CNBC just issued the sudden and sad news that Mark Haines, founding anchor of the channel’s signature program Squawk Box, died last night. The channel has launched a lot of business-news stars in its time, but Haines was as close as anyone to being its defining face and voice. Like a lot of financial laymen, I’m sure, I watch business-news TV only occasionally—when there’s a big move in the markets, when a bank collapses, &c.—but when I envision CNBC, Haines’ presence is probably what first comes to mind.
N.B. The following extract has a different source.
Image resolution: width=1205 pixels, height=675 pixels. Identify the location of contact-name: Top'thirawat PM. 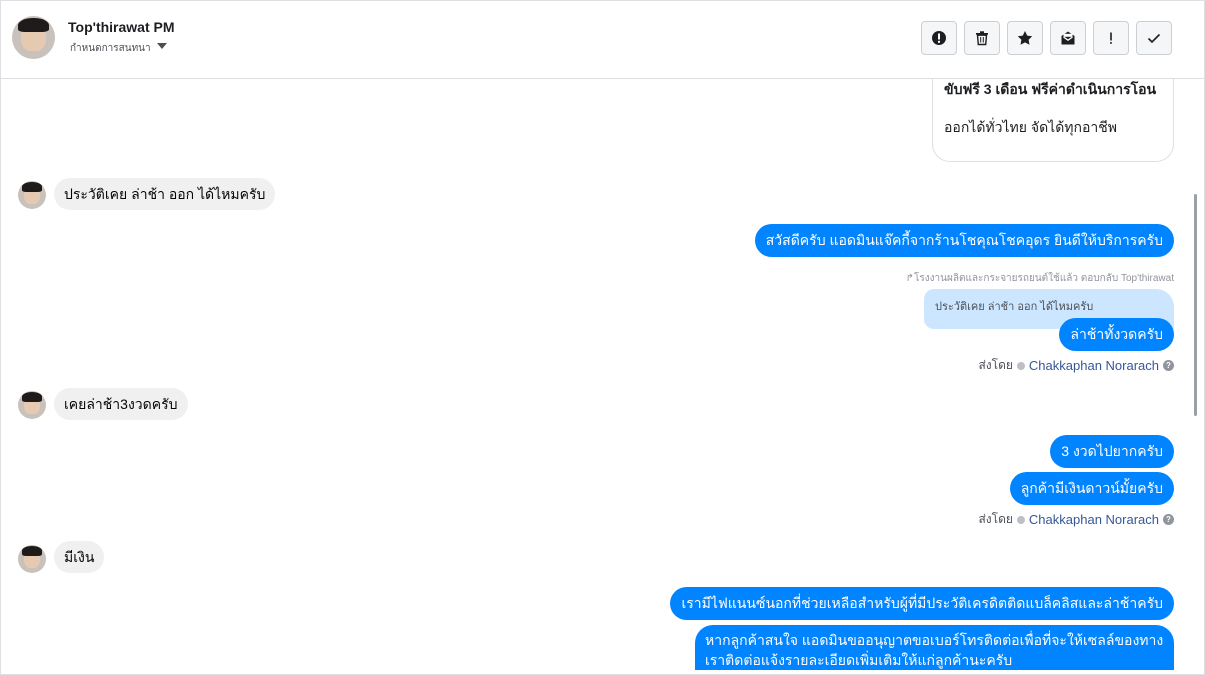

Haines was plain-spoken, direct, good-humored and quick to call B.S. As with much of CNBC, viewers can argue about whether his coverage and his shows’ were too cozy with business leaders or whether they missed signs leading up to the 2008 financial crisis. But Haines was steady, unpretentious and professional, whether covering earnings reports, a market crisis or the 9/11 terror attacks.
He also probably came as close as anyone to embodying what CNBC is at its best, combining knowledgability with a distinctive voice. He asked blunt questions and, occasionally, was willing to use that voice to shoot down blather—as in the clip above, where he shuts down a political spokeswoman at the Republican National Convention for her line of spin on taxes: “I’m sorry, but I find that one-sided crap insulting.” (Those looking for equal time can watch Barney Frank cut off a tough interview with Haines here.) He may not always have made his interview subjects love him, but Mark Haines was all business. RIP.